Shalit's Touch Foundation created an exhibit of touchable lifecasts of the faces of celebrities and other notable individuals, for the purpose of making those faces accessible to the blind and visually impaired, which toured American museums from 1990 to 2000, including the Philadelphia Museum of Art and the Memphis Brooks Museum of Art in Memphis, Tennessee.

Shalit was a member of the Board of Trustees at the College of Santa Fe from 1990 to 1995.

She co-founded V-Day with Ensler and served as its first executive director. V-day is a non-profit organization that distributes funds to grassroots, national, and international organizations and programs that work to stop violence against women and girls. During her time as executive director, Shalit traveled with Eve Ensler on a "harrowing undercover journey" to chronicle the Revolutionary Association of the Women of Afghanistan's fight against the Taliban in 2002. More than 2,000 members of this clandestine network provide shelter, education and medical services to Afghan women and girls—all in defiance of the Taliban.
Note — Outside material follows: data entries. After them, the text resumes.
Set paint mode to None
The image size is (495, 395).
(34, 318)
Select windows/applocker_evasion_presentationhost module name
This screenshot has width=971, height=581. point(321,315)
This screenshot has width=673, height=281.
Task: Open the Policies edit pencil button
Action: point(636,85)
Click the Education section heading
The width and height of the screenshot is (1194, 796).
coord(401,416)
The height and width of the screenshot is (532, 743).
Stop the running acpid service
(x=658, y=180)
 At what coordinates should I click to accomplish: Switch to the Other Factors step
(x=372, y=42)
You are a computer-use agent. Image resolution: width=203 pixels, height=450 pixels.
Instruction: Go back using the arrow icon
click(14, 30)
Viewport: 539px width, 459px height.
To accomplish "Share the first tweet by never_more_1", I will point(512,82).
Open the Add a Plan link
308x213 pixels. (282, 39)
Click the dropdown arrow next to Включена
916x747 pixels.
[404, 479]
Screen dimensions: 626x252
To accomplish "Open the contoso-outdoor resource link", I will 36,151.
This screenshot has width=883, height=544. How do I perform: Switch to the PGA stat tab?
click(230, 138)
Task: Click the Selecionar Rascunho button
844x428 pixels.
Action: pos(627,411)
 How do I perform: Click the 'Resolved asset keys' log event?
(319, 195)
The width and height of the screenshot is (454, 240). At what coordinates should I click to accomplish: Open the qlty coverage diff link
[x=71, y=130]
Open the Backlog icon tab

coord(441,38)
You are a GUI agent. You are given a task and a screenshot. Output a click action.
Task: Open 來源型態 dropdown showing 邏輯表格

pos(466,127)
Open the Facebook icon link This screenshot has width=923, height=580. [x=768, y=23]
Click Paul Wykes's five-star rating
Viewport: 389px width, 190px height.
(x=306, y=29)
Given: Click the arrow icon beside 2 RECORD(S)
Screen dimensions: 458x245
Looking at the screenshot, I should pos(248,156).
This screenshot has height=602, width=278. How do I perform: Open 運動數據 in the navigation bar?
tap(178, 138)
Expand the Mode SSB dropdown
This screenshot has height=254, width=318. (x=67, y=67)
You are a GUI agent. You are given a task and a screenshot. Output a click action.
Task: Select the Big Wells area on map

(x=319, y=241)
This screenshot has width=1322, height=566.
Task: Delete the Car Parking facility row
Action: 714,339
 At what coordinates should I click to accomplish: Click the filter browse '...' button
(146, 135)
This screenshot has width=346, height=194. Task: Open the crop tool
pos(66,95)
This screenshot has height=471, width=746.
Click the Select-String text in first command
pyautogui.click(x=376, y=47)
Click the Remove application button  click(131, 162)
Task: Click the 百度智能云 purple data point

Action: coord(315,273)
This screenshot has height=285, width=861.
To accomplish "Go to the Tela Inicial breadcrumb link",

Shalit served as a special advisor to the United Nations Development Fund for Women (UNIFEM) and The United Nations Ethical Fashion Initiative. In 2007, Shalit joined the Board of Directors of the Hadassah Foundation. She currently serves on the Board of the Israeli Palestinian Peace organization, American Friends of the Parents Circle (Parents Circle Family Forum) and on the Advisory Board of Feminist.com

in 2014, Shalit was one of the first sponsors of Women and Men as Allies, an initiative founded by Feminist.com in partnership with The Center for the Study of Men and Masculinities at Stony Brook University.

Personal life

Shalit and her former husband Michael Schneider have a daughter named Natasha "Sky" Schneider. Shalit lives in Santa Fe, New Mexico and New York City with her husband Anthony James Heynen, an award-winning author and noted business consultant.

Awards

Women's eNews named Shalit one of "21 Leaders for the 21st Century" in 2006.The Holmes Report, a magazine for public relations professionals, gave a 2006 Superior Achievement in Branding and Reputation Award to Shalit's Rwanda Path to Peace project, which was also "highly commended" by the judges of the International Chamber of Commerce's 2006 World Business Awards in support of the United Nations Development Programme's Millennium Development Goals.